The same principle pertains to the study of the Gospels. If the Gospels reflect the interests of the early church, we might assume that the Gospels reflect their biases and not reliable reporting. If instead the Gospels do not reflect the interests of the early church, then we might assume that that they were written by people – the Apostles and those associated with them – whose overriding motivation was to transcend their biases to accurately tell the story of Jesus.

Let’s transpose our question this way. “Do the Gospels:

1. Reliably present the life and words of Jesus (27-30 AD), or
2. Do they reflect the interests of the early church (70-100 AD)?”

When we examine the Jesus of the Gospels, we find that virtually everything He did and said cut against the grain of not only His contemporaries, but also His Apostles and the early church. In other words, they go against the biases and interests of all parties involved.


His 12 chosen Apostles were all simple men. They didn’t reflect a cross-section of Israelite society. They weren’t highly educated people – not the type of people with whom you or the early church would want to identify; not the type of people who would draw new converts.

Even worse, Jesus’ 12 are consistently portrayed as simpletons who just didn’t get it. Nowhere in the Gospels do we find Jesus telling them that they had done a good job or that they were catching on. Yes, Jesus did affirm Peter’s response on one occasion, but then followed it with a stinging denunciation:

• "Get behind me, Satan! You are a stumbling block to me; you do not have in mind the things of God, but the things of men." (Matthew 16:23)

In fact the Apostles misunderstood almost all of His teachings. Even at the end, they still failed to get it. The Apostles seemed to be so filled with themselves, that they refused to believe what Jesus told them:

• "You will all fall away," Jesus told them, "for it is written: " 'I will strike the shepherd,
and the sheep will be scattered.'” (Mark 14:27)

They all proudly protested that they would never abandon Jesus. Later, they had to eat their words. Nor could they even stay awake to pray with their Master. If the early church had written the Gospels – and they reflected the agenda of the early church – they would have presented a more glowing and winsome portrait of the Apostles, one that would lend status and credibility to this new and embattled religion. However, we find no indication of this kind of window-dressing. Instead, they are presented as morally bankrupt – racist and status-conscious. They looked up to everyone above them and tried to place impediments in front of those petitioners they regarded as inferior. They discouraged and even blocked the blind, children and gentiles from seeing Jesus. Meanwhile, they held the rich and rulers in high regard and went to great lengths to please them.

Who would want anything to do with such characters, and who would invent such patriarchs if they wanted their religion to flourish? No one! Why then do we have such consistently disparaging portrayals of the Apostles in the Gospels? They must be true!

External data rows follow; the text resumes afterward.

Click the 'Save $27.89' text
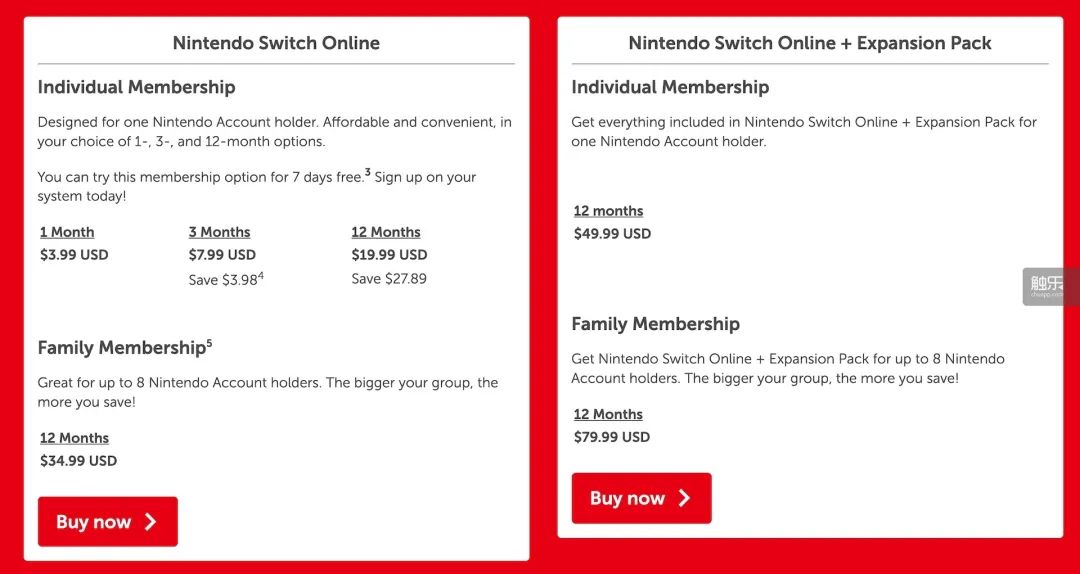Viewport: 1080px width, 574px height. (389, 279)
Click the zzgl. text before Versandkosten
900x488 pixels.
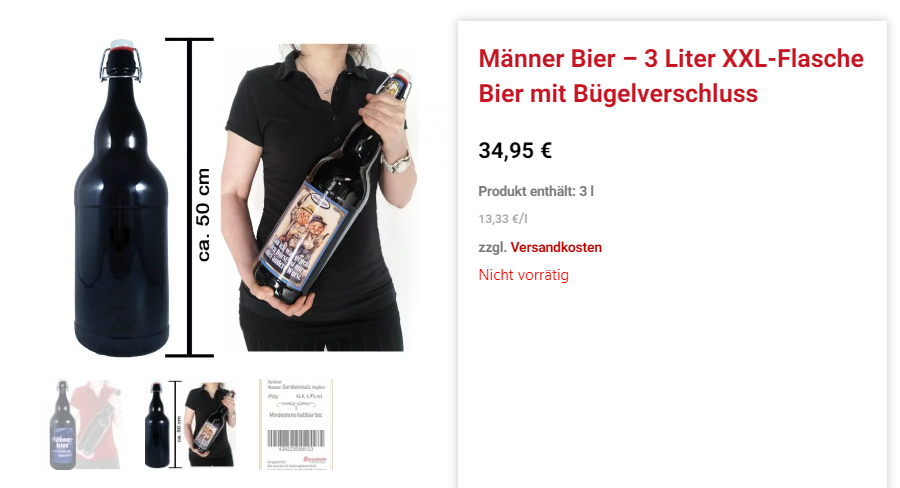pyautogui.click(x=492, y=247)
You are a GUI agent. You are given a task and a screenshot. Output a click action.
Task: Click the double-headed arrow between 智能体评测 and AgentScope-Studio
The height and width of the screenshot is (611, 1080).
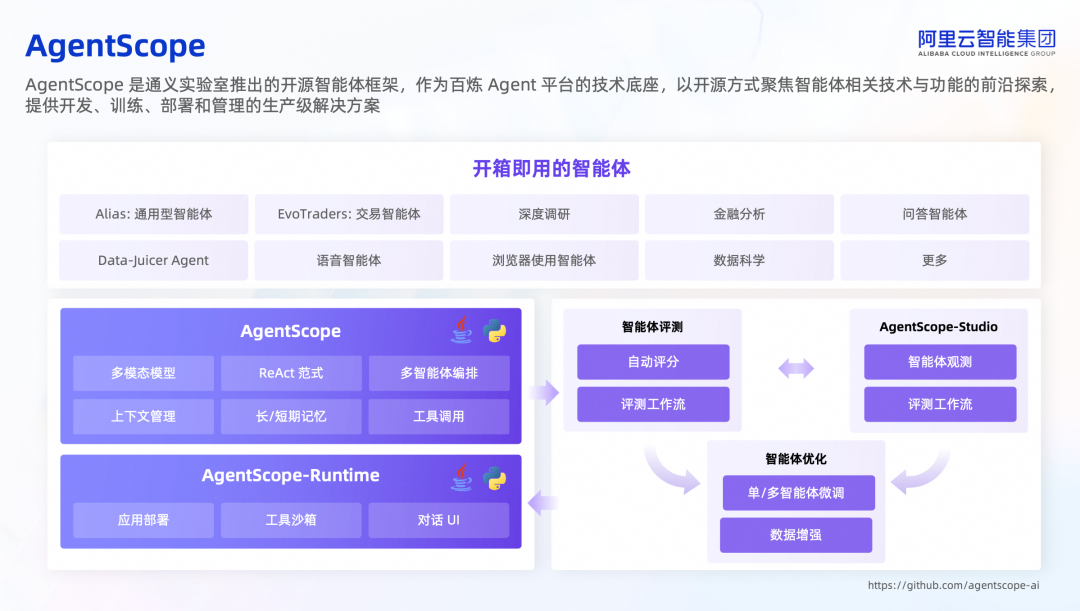click(x=795, y=368)
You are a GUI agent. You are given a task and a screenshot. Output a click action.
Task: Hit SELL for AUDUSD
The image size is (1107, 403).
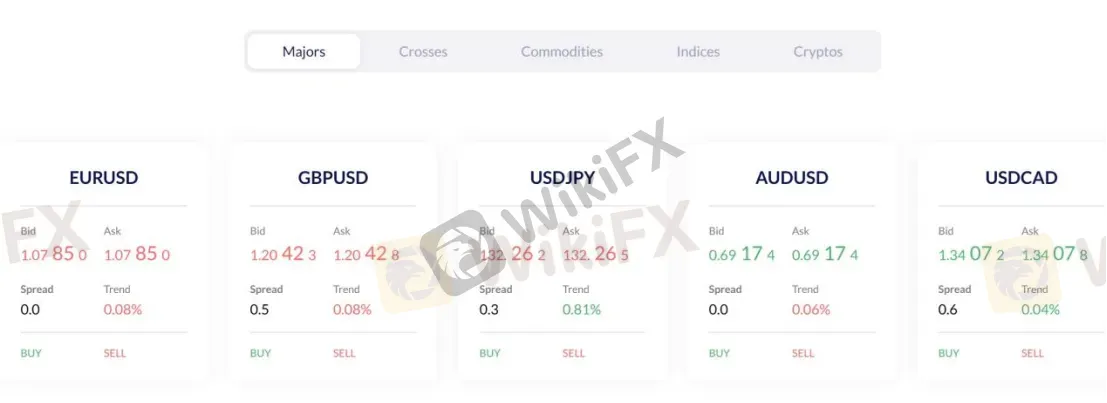tap(804, 353)
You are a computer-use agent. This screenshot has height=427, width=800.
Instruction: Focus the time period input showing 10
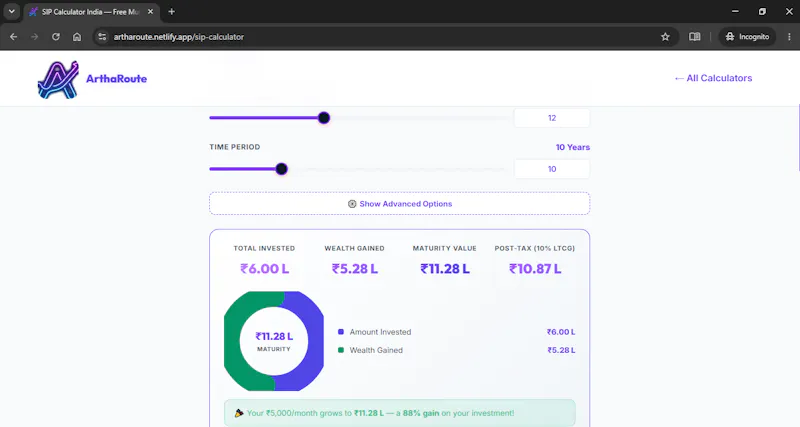[552, 169]
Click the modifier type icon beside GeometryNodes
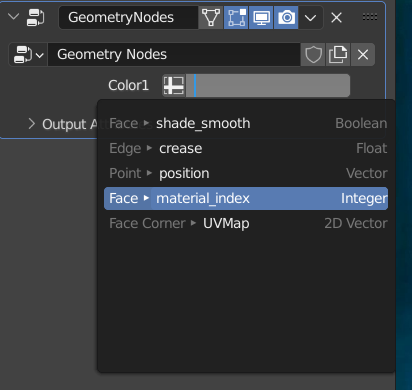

Besides, Jesus received the worst sinners into His presence. They were such social outcasts that the ruling class concluded that He couldn’t be a prophet. He allowed a degraded woman to touch Him, bringing upon Him the contempt of the leadership (Luke 7:39). And it wasn’t only the ruling class which felt this way. The entire culture partook of this worldview. Jesus not only alienated everyone, He reserved His strongest denunciations for those who were most highly respected, certainly not something you’d want to do if you are starting a religion!

How then could such a Man have a following? Even many of the skeptics of the Jesus Seminar have reluctantly admitted that He must have been a miracle worker:

1. “On historical grounds it is virtually indisputable that Jesus was a healer and exorcist.” Marcus Borg (Jesus Seminar {JS})

2. “Throughout his life, Jesus performed healings and exorcisms for ordinary people.” John Dominic Crossan (JS)

3. “On the eve of the Passover Yesu was hanged…because he practiced sorcery and led Israel astray.” Babylonian Talmud (Jewish sources have an aversion to mention Jesus by name and anything positive about Him.)

4. “Jesus certainly performed exorcisms as they were practiced in the first century…It would have been natural for an itinerant charismatic healer and teacher to do so.” John Rousseau (JS archeologist)


Jesus was baptized by John the Baptist. It makes it seem that He had a sin to confess. No one would have invented such an account. The fact that He was tempted by the Devil for 40 days suggests that He could be tempted. On the surface, this would seem to be inconsistent with the agenda of the early church to prove that Jesus is God.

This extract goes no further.